Share "direct" dashboard URLs which fully handle SSO authentication when required

Currently, my QuickSight account has Service Provider Initiated SSO & email syncing for federated user turned on. Our company uses Azure AD as the IdP so our redirect URL parameter is set to RelayState.

This allows our reporting team to share SP initiated URLs like this around the business and users are automatically authenticated & created if required:

https://myapps.microsoft.com/signin/APP_ID?tenantId=TENANT_ID&RelayState=https://eu-west-1.quicksight.aws.amazon.com/sn/dashboards/DASHBOARD_ID

This let’s anyone from across the business view crucial reporting data without involvement from the reporting team.

The problem comes when a user copies & pastes a “direct” QuickSight dashboard URL (i.e. https://eu-west-1.quicksight.aws.amazon.com/sn/dashboards/DASHBOARD_ID) and shares it with someone else in the business who tries to navigate to it.

Instead of being seamlessly authenticated and taken to the data, they’ll be dumped at the QuickSight login screen and unable to proceed if they don’t know what the QuickSight account name is. This results in support tickets to internal IT teams saying that “reporting is broken”.

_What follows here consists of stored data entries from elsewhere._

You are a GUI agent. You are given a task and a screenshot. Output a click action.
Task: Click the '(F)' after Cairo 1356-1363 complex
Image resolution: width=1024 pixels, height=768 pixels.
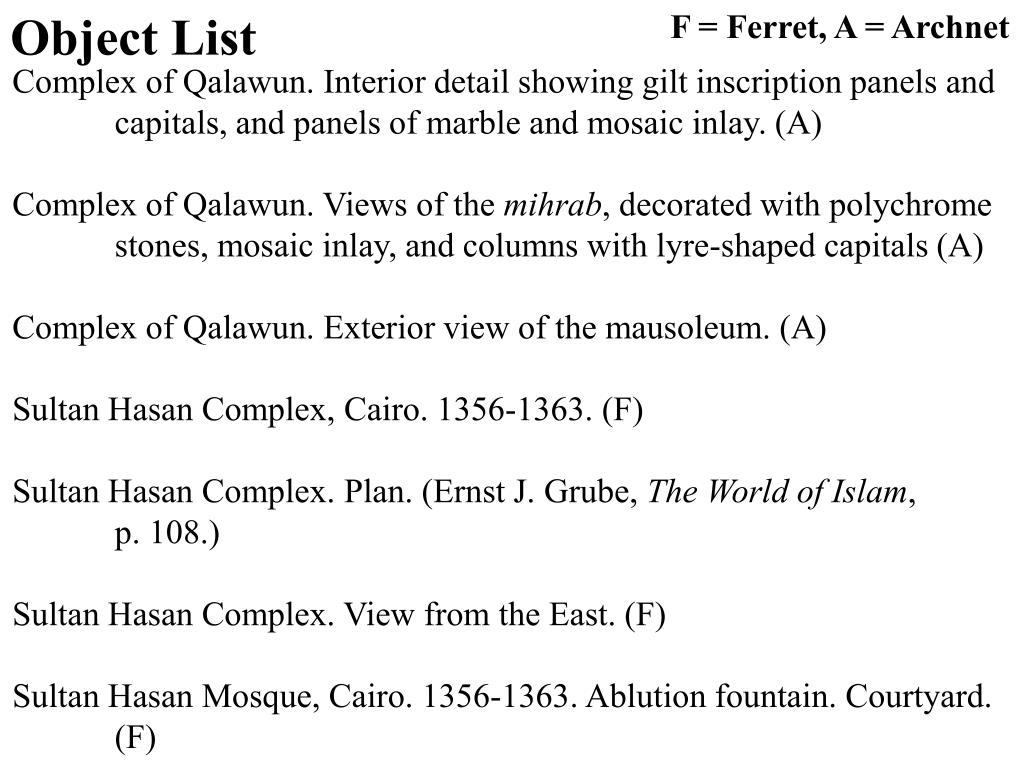[x=622, y=410]
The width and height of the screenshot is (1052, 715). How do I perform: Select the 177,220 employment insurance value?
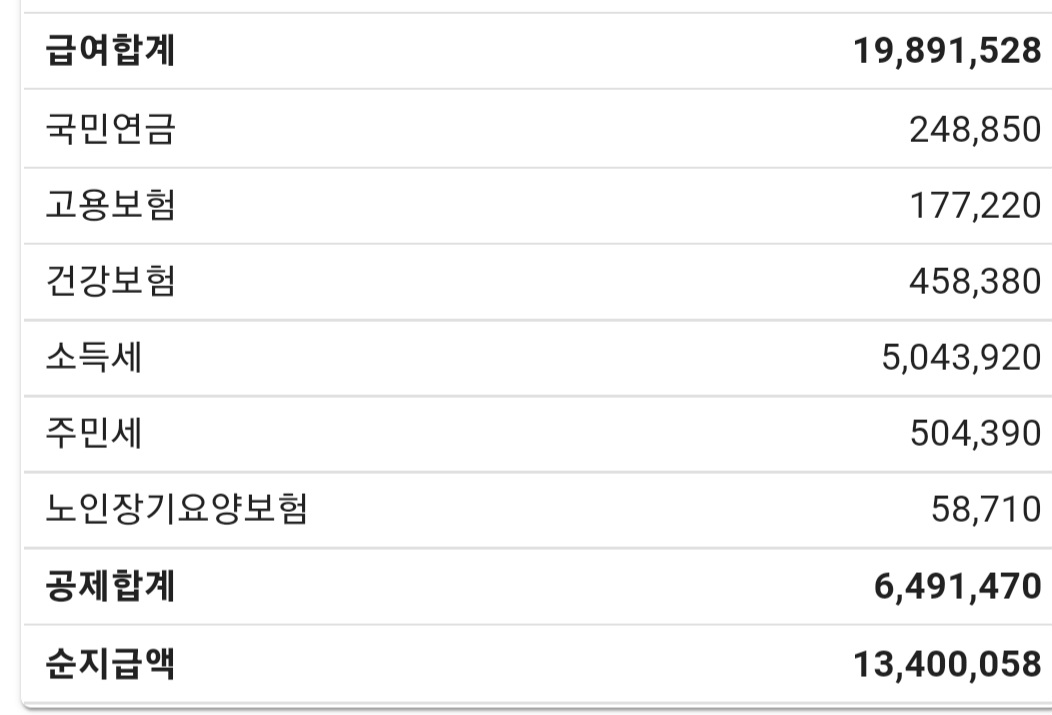tap(975, 206)
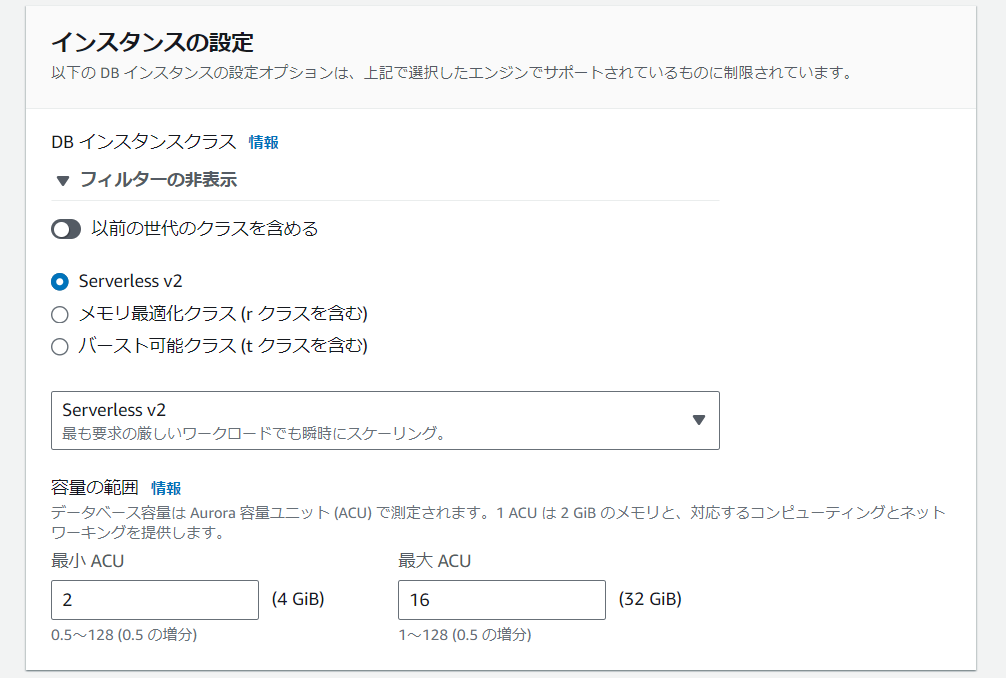Viewport: 1006px width, 678px height.
Task: Click the chevron on the instance class dropdown
Action: tap(699, 420)
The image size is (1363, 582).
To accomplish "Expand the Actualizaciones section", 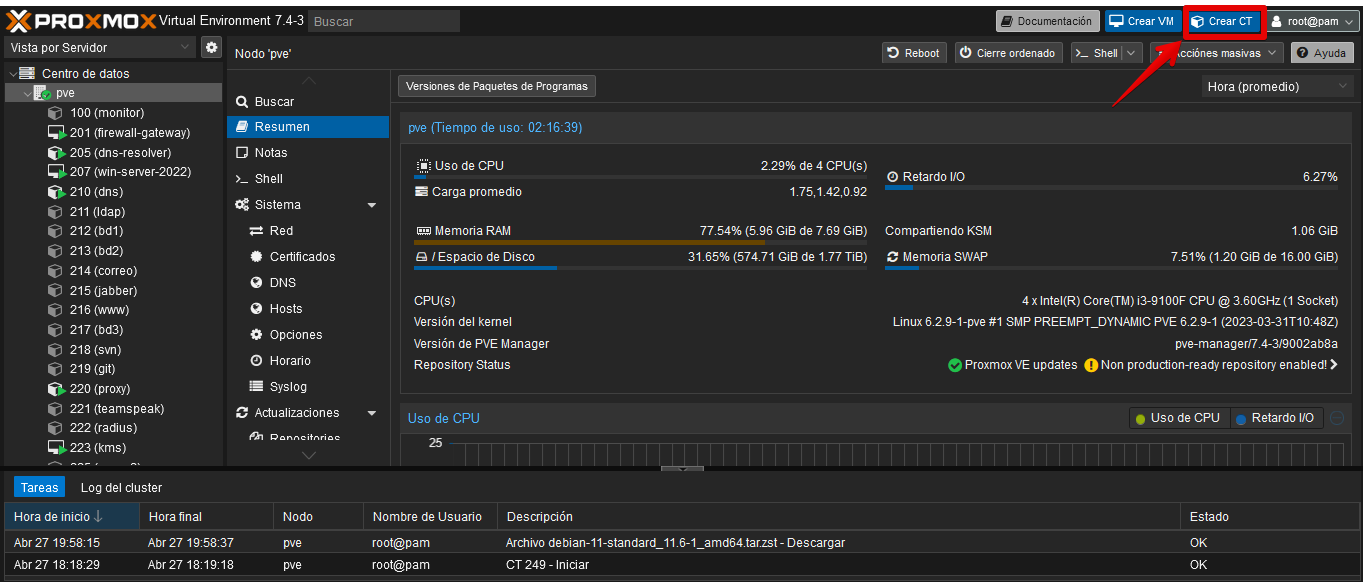I will pyautogui.click(x=372, y=412).
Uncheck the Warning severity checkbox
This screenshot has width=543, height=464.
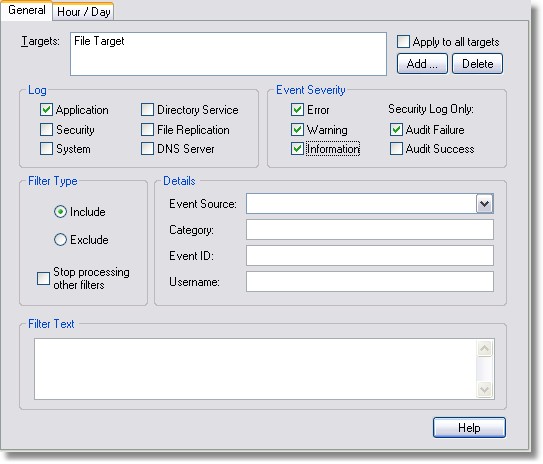pos(297,130)
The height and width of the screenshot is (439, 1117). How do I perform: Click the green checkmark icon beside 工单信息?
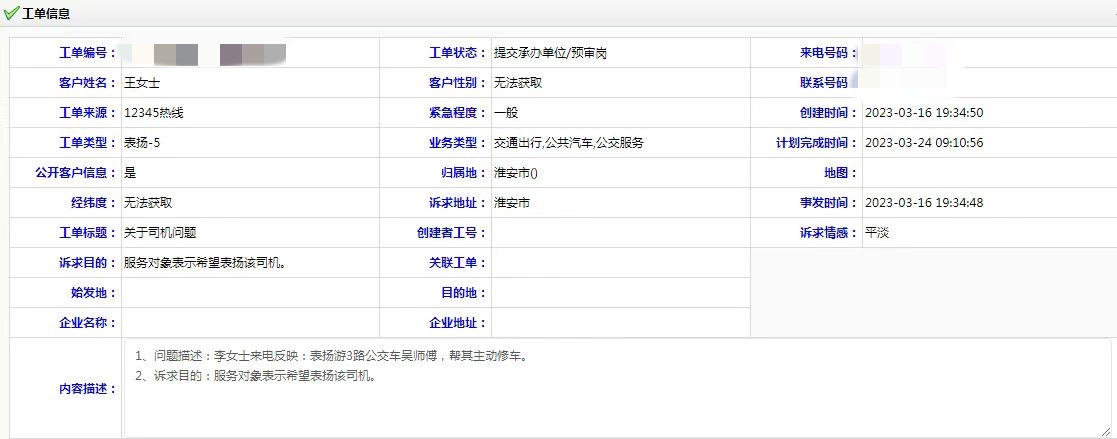pos(11,13)
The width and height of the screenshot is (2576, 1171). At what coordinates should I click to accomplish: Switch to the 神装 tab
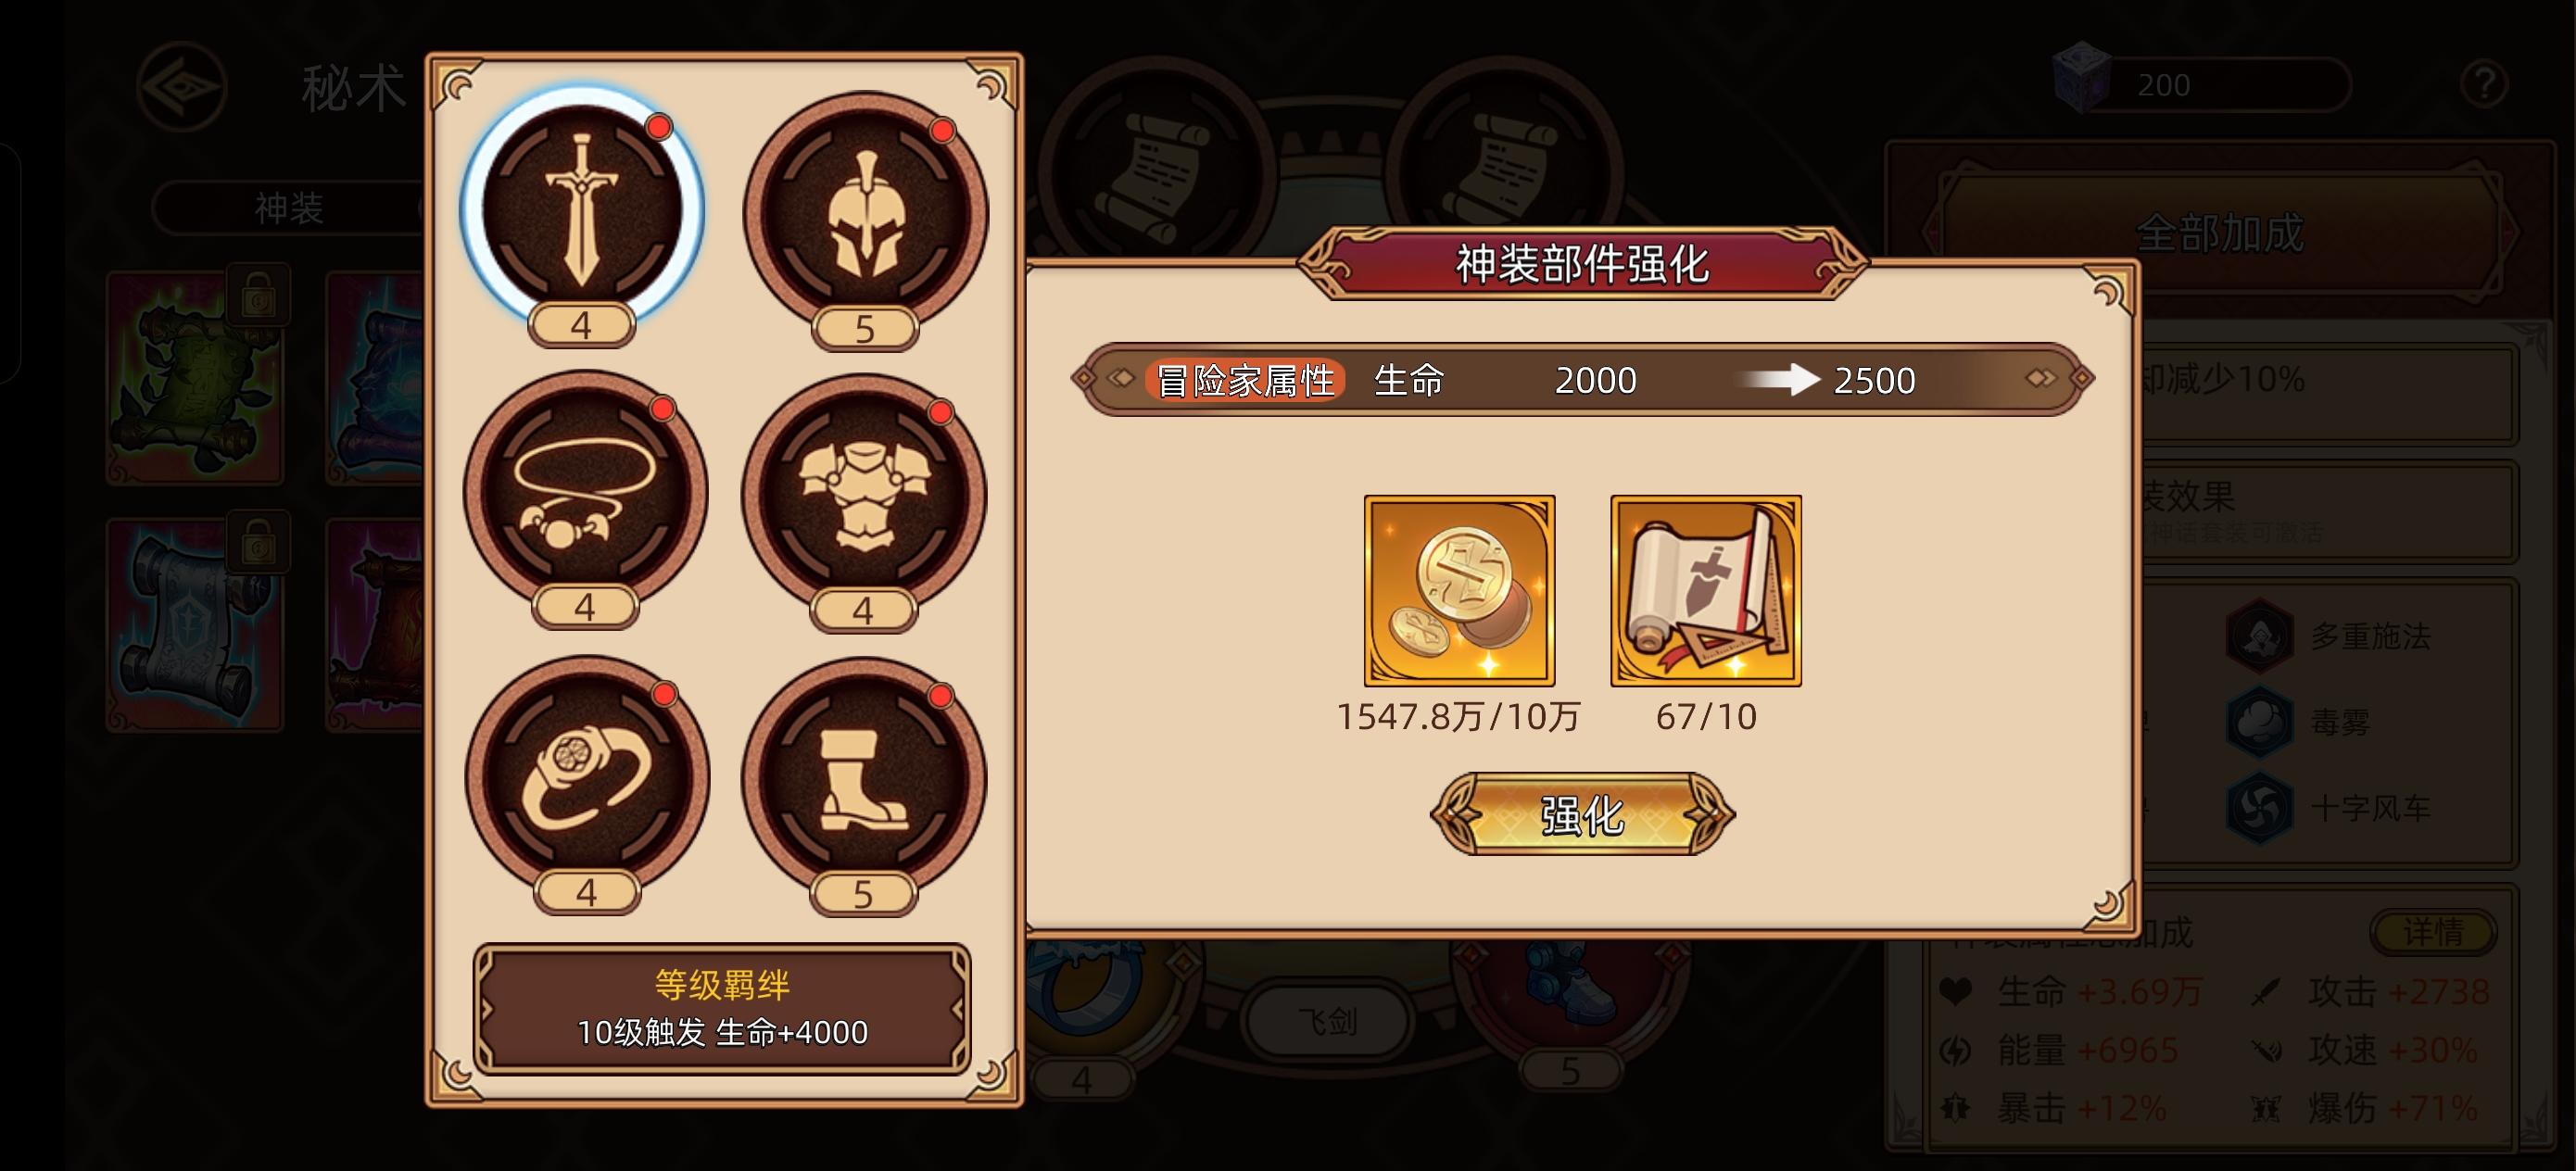[289, 208]
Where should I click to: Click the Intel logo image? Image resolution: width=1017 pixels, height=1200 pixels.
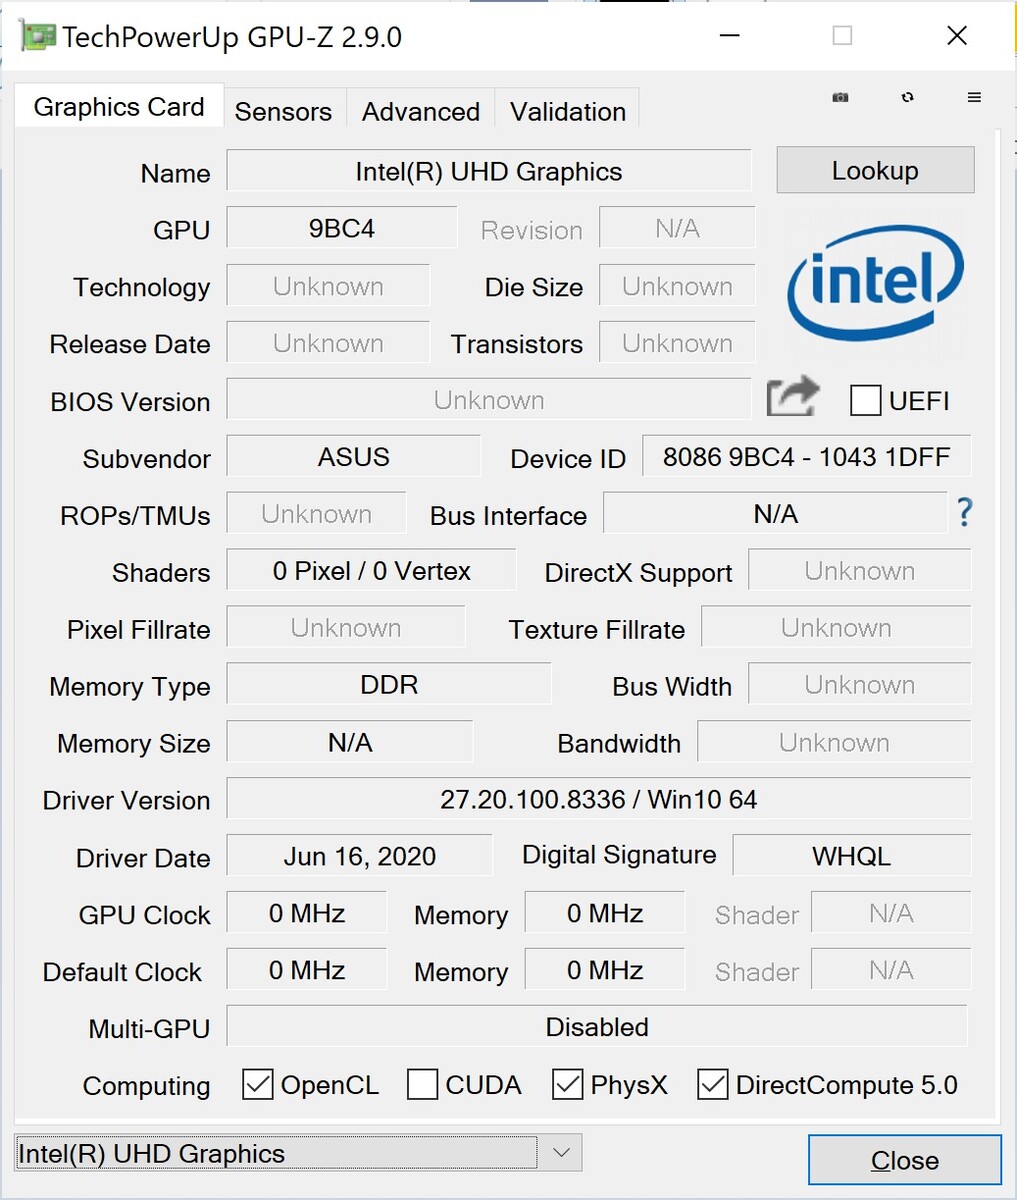[875, 281]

It seems to me there is a gap in the UX here as it should be possible to share links to dashboards without all users across the business needing to remember a “special string” (directory alias) to gain access.

Am I missing anything in the docs to handle this case? How are others solving this problem?


As I see it, the solution to this problem is to have the URL contain all necessary information to automatically perform IdP authentication if required.

My suggestions, in order of preference:

  1. Support custom domains for QuickSight when SSO is configured.
  2. Embed the directory alias in the URL for all QuickSight frontend routes (e.g. https://quicksight.aws.amazon.com/sn/directory_alias/DIRECTORY_ALIAS/dashboards/ID)

In both cases it’s easy for the server-side code to build and return the authorize URL. The frontend code can then perform a simple browser redirect if required.

Has anything like this been considered?